This was a short building project. Partly because I had more big heavy cast iron tools than could fit in my shed and partly because my folks had been talking about having somewhere outside to dry cloths for a long time.

Finished Lean-to

What went well

I scoped the whole project first. Costed it within 5% which is bang on as far as I'm concerned. Builders merchants apply discounts when you buy a lot of materials which helped offset unexpected costs. Finished it in the time that I'd scoped. Which was two days, actually it ended up being two half weekend days and a couple of long week nights. Looks good and is really strong.

What I would do differently

I didn't overlap the sheets enough. The coverage figures expect a two corrugation overlap rather than the single which meant I had an extra sheet but given I broke one it worked out ok.
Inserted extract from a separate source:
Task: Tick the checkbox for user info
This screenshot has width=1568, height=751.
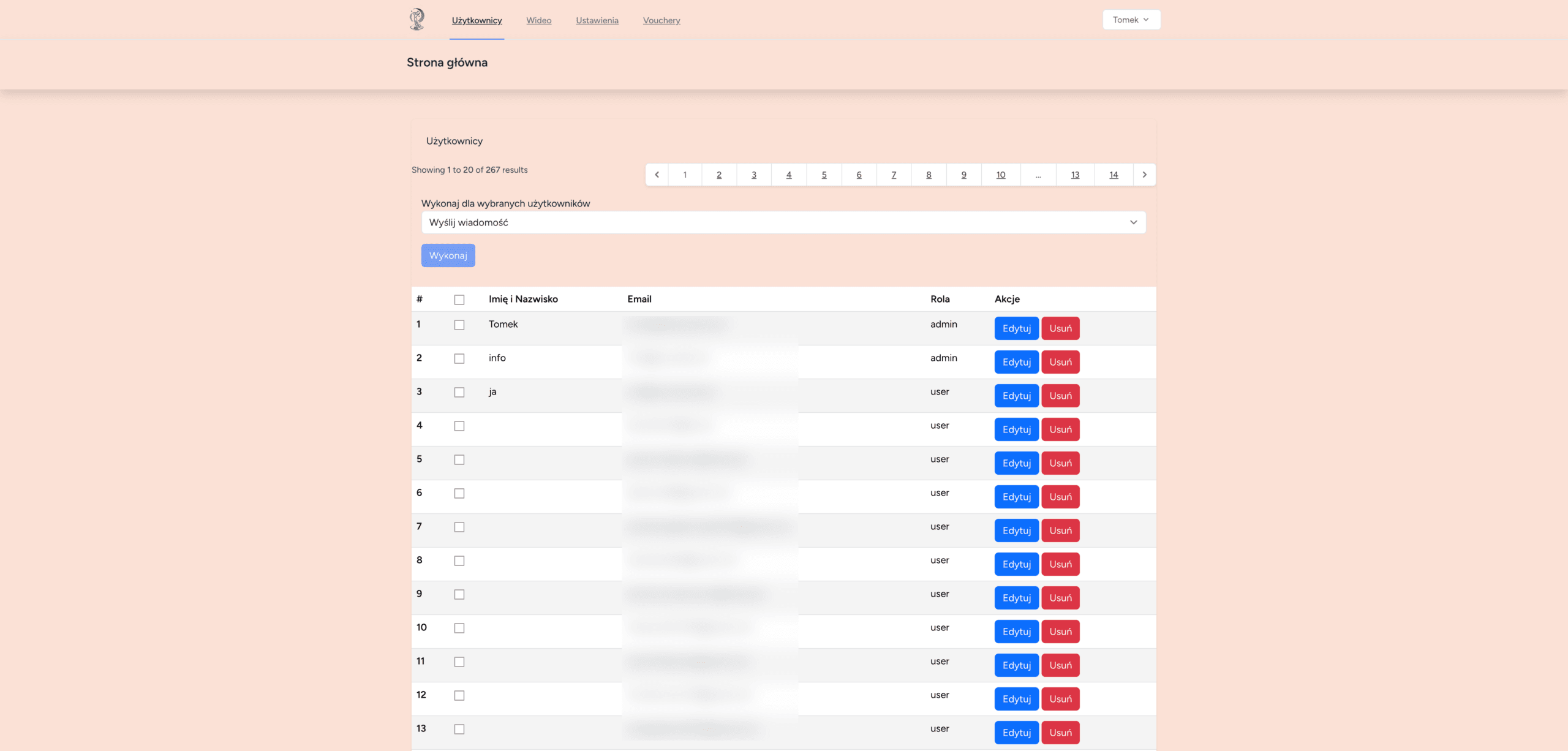Action: point(459,358)
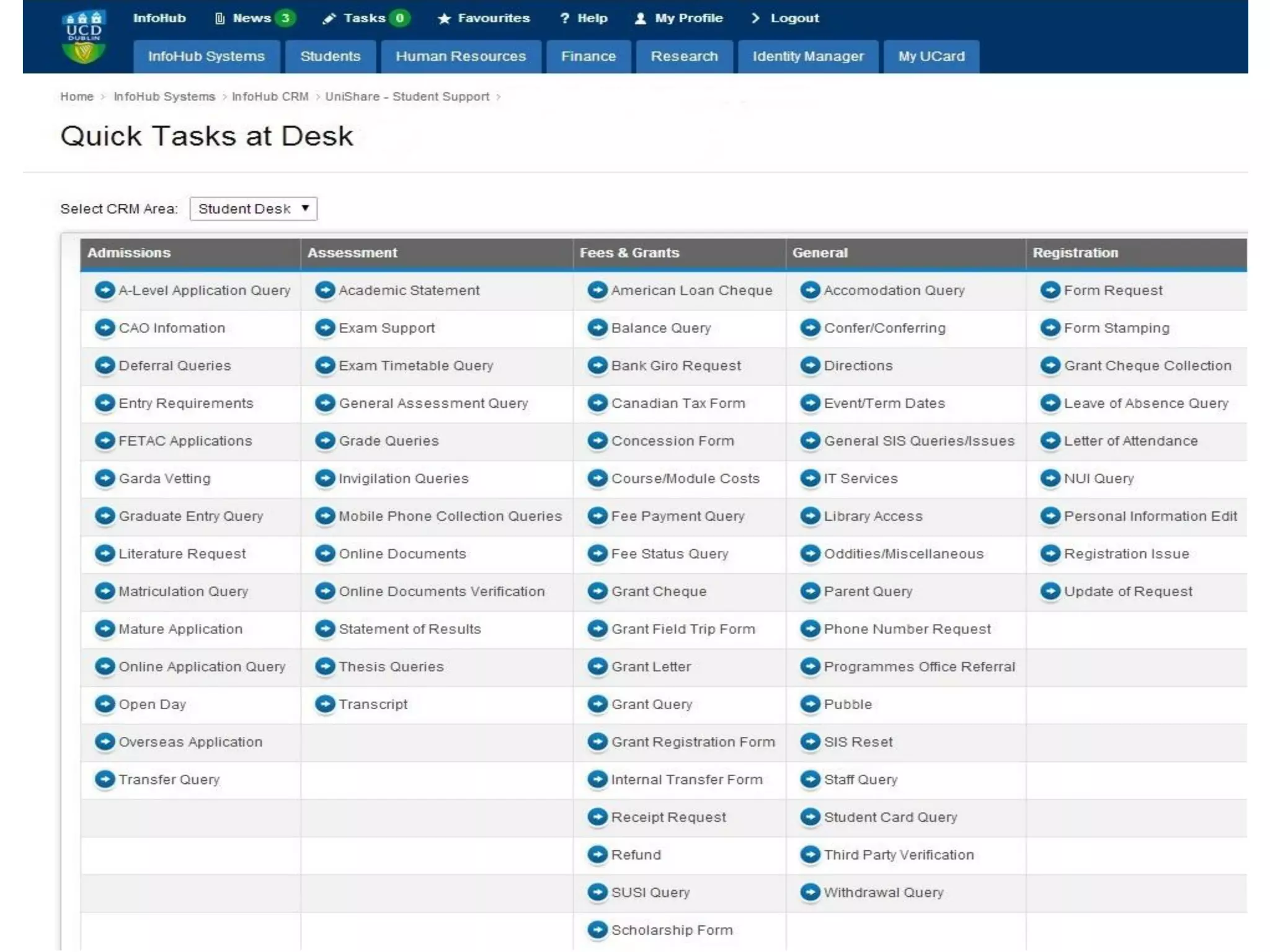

There has to be a faster way to apply the sheeting, even with two drill it still felt slow.

  1. Drill through sheets while holding in correct position
  2. Position plastic stand-off. Really fiddly
  3. Put screw in
  4. Repeat 12 times per sheet

Over-engineered for the context, it's really strong but actually I could have used the metric equivalent of 2x4s instead of 2x6s.

Sloping the guttering more, there was more than enough space to do this and there's no down side to having larger drop over a given distance. The given distances and drops are a minimum rather than an optimum.